Bug ID: JDK-6832374 (reflect) malformed signature can cause parser to go into infinite loop

Type: Bug
Component: core-libs
Sub-Component: java.lang:reflect
Affected Version: 6u10

Priority: P3
Status: Closed
Resolution: Fixed
OS: linux
CPU: x86

Submitted: 2009-04-21
Updated: 2012-09-28
Resolved: 2012-05-07

JDK 7	JDK 8
7u2Fixed	8 b04Fixed

FULL PRODUCT VERSION :
$ java -version
java version "1.5.0_16"
$ java -version
openjdk version "1.7.0-internal"
1.6.0_12-b04
(I think you'll find this is in about every version of java.)

ADDITIONAL OS VERSION INFORMATION :
All OSes.

A DESCRIPTION OF THE PROBLEM :
A logic error in SignatureParser.java makes it possible for a malformed signature to push the JVM into an infinite loop, which only ends when heap is exhausted.

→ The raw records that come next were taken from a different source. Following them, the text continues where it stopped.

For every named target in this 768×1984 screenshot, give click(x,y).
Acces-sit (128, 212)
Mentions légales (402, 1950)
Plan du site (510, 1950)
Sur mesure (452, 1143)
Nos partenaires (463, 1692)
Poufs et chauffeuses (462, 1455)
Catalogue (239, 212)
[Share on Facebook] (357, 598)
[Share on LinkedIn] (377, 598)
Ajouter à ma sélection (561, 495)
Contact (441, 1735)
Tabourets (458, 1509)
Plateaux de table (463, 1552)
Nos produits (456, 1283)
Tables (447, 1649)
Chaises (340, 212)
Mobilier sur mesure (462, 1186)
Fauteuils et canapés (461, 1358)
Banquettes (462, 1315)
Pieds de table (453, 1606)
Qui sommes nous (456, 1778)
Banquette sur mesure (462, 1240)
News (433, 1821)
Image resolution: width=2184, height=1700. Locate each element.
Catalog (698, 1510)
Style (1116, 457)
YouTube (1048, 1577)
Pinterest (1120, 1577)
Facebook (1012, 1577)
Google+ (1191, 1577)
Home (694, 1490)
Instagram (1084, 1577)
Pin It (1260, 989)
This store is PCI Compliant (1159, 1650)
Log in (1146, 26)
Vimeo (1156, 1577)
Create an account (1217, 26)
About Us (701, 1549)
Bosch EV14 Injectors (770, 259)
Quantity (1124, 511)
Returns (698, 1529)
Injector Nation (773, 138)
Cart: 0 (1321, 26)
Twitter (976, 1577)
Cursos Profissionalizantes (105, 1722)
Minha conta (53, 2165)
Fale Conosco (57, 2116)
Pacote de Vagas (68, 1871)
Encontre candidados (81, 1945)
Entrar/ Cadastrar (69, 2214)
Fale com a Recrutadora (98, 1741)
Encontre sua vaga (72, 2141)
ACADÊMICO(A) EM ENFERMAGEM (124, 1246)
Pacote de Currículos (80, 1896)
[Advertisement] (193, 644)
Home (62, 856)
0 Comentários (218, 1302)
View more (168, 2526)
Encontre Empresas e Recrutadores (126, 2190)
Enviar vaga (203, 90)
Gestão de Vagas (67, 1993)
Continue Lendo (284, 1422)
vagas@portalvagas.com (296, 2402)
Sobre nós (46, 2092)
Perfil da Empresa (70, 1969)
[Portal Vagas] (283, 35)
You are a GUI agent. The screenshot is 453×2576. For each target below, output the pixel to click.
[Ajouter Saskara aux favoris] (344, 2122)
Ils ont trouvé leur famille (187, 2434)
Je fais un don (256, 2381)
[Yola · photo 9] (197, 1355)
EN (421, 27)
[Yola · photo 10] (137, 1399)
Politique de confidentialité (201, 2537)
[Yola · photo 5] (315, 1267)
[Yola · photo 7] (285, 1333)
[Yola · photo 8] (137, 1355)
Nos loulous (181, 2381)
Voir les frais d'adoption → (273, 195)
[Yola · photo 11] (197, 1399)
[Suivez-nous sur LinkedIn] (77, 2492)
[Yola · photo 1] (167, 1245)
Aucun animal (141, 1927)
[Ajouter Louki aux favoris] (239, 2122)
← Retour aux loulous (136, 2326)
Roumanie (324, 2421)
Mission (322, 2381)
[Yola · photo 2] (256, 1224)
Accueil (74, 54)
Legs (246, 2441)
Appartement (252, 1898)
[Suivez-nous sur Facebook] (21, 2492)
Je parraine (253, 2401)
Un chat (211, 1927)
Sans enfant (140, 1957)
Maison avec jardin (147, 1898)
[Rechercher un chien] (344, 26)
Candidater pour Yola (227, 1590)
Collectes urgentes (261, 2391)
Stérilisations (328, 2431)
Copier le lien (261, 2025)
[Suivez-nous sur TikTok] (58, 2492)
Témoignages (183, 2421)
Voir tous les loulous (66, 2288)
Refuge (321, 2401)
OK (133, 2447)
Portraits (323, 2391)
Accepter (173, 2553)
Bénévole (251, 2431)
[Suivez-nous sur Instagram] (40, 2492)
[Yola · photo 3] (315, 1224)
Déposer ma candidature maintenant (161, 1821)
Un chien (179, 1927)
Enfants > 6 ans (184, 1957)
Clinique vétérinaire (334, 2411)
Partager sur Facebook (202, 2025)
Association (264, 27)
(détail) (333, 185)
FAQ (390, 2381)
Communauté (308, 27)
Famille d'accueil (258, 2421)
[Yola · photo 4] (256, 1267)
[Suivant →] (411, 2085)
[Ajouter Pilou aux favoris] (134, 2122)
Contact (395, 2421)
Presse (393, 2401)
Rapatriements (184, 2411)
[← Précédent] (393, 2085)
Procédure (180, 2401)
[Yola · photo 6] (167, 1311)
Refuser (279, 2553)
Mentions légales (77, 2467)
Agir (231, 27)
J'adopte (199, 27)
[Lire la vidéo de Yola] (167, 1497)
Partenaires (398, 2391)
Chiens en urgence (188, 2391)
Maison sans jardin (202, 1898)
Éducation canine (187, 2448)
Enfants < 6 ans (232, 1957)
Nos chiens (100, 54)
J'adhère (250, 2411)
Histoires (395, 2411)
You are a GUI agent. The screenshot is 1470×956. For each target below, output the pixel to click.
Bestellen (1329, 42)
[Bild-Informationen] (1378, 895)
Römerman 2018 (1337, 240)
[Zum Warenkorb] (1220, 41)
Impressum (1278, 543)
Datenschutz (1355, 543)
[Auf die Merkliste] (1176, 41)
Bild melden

STEPS TO FOLLOW TO REPRODUCE THE PROBLEM :
Compile and run the attached program.

EXPECTED VERSUS ACTUAL BEHAVIOR :
EXPECTED -
Something like "parse error, malformed method descriptor."
ACTUAL -
<twiddle twiddle twiddle> boom.

ERROR MESSAGES/STACK TRACES THAT OCCUR :
Exception in thread "main" java.lang.OutOfMemoryError: Java heap space
	at java.util.ArrayList.ensureCapacity(ArrayList.java:169)
	at java.util.ArrayList.add(ArrayList.java:351)
	at sun.reflect.generics.parser.SignatureParser.parseFormalTypeParameters(SignatureParser.java:190)
	at sun.reflect.generics.parser.SignatureParser.parseZeroOrMoreFormalTypeParameters(SignatureParser.java:177)
	at sun.reflect.generics.parser.SignatureParser.parseMethodTypeSignature(SignatureParser.java:436)
	at sun.reflect.generics.parser.SignatureParser.parseMethodSig(SignatureParser.java:141)
	at SigP.main(SigP.java:8)


REPRODUCIBILITY :
This bug can be reproduced always.

---------- BEGIN SOURCE ----------
import sun.reflect.generics.parser.SignatureParser;

public class SigP {
  public static void main(String[] args) {
    SignatureParser sp = SignatureParser.make();
    String sig = "<T:Lscala/tools/nsc/symtab/Names;Lscala/tools/nsc/symtab/Symbols;Lscala/tools/nsc/symtab/Types;Lscala/tools/nsc/symtab/Scopes;Lscala/tools/nsc/symtab/Definitions;Lscala/tools/nsc/symtab/Constants;Lscala/tools/nsc/symtab/BaseTypeSeqs;Lscala/tools/nsc/symtab/InfoTransformers;Lscala/tools/nsc/symtab/StdNames;Lscala/tools/nsc/symtab/AnnotationInfos;Lscala/tools/nsc/symtab/AnnotationCheckers;Lscala/tools/nsc/ast/Trees;Lscala/ScalaObject.Symbol;>(TT;Lscala/tools/nsc/symtab/Names;Lscala/tools/nsc/symtab/Symbols;Lscala/tools/nsc/symtab/Types;Lscala/tools/nsc/symtab/Scopes;Lscala/tools/nsc/symtab/Definitions;Lscala/tools/nsc/symtab/Constants;Lscala/tools/nsc/symtab/BaseTypeSeqs;Lscala/tools/nsc/symtab/InfoTransformers;Lscala/tools/nsc/symtab/StdNames;Lscala/tools/nsc/symtab/AnnotationInfos;Lscala/tools/nsc/symtab/AnnotationCheckers;Lscala/tools/nsc/ast/Trees;Lscala/ScalaObject.Type;)TT;";
    
    sp.parseMethodSig(sig);
  }
}
---------- END SOURCE ----------

CUSTOMER SUBMITTED WORKAROUND :
  Fix SignatureParser and rebuild the jdk.  The exploitable logic around line 210:

while (current() != '>') {
	ftps.add(parseFormalTypeParameter());
}

It is possible for parseFormalTypeParameter() not to advance the input, so this will loop indefinitely, allocating new empty type parameters until it exhausts its rope.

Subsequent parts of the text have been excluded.